Non si sa con certezza quando sia nato il Vino Santo trentino, tuttavia a guardare l’attaccamento con cui ancor oggi i vignaioli della Valle dei Laghi coltivano la vite in campi strappati alla montagna, incastonati fra le rocce e l’orgoglio con cui conservano cimeli, ricordi e vecchie bottiglie che raccontano la storia di questo passito, si ha la netta impressione che esso sia un’eredità orgogliosamente difesa e intensamente partecipata: il Vino Santo può essere considerato un ”vino corale”, un patrimonio di esperienze cui generazioni e generazioni di vignaioli hanno dato il loro contributo.

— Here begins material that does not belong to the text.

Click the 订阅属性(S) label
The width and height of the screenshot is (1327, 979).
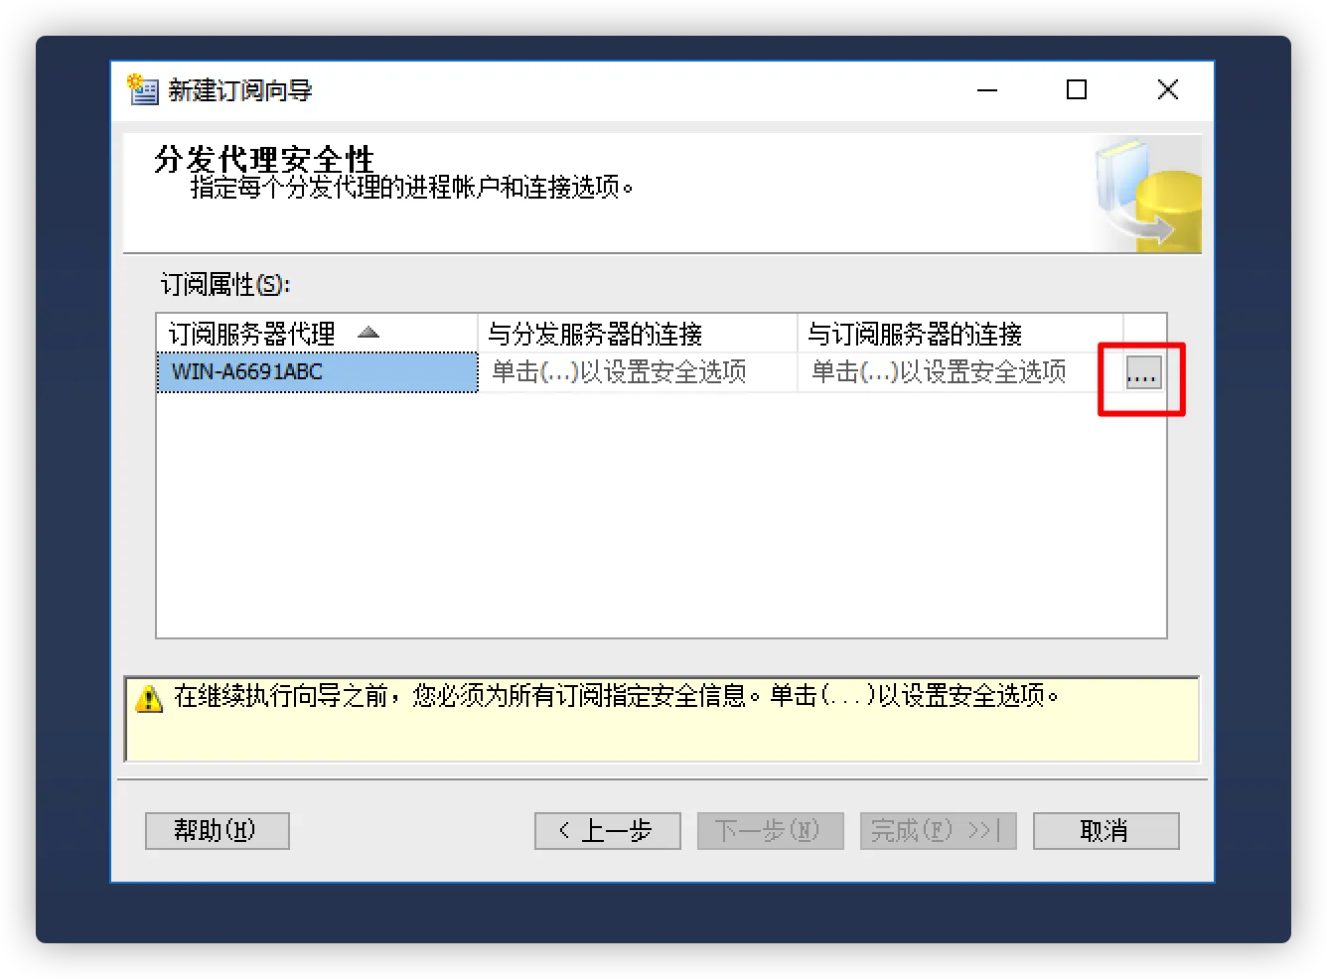225,285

Le prime testimonianze storiche di questa tradizione risalgono al Cinquecento, quando cominciano ad essere citati dei vini bianchi dolci, veri e propri progenitori del Vino Santo. In un documento del 1508, fra i beni che vengono pagati ogni anno dal capitano di Castel Toblino al principe vescovo di Trento, si citano “sei palustri di vino bianco dolce”; il Mariani, storico del Concilio, parlando del banchetto offerto il 25 luglio 1546 dal cardinale di Trento parla di “vini squisitissimi, bianchi, rossi e rosati dei colli di Trento e vini dolci di Santa Massenza”.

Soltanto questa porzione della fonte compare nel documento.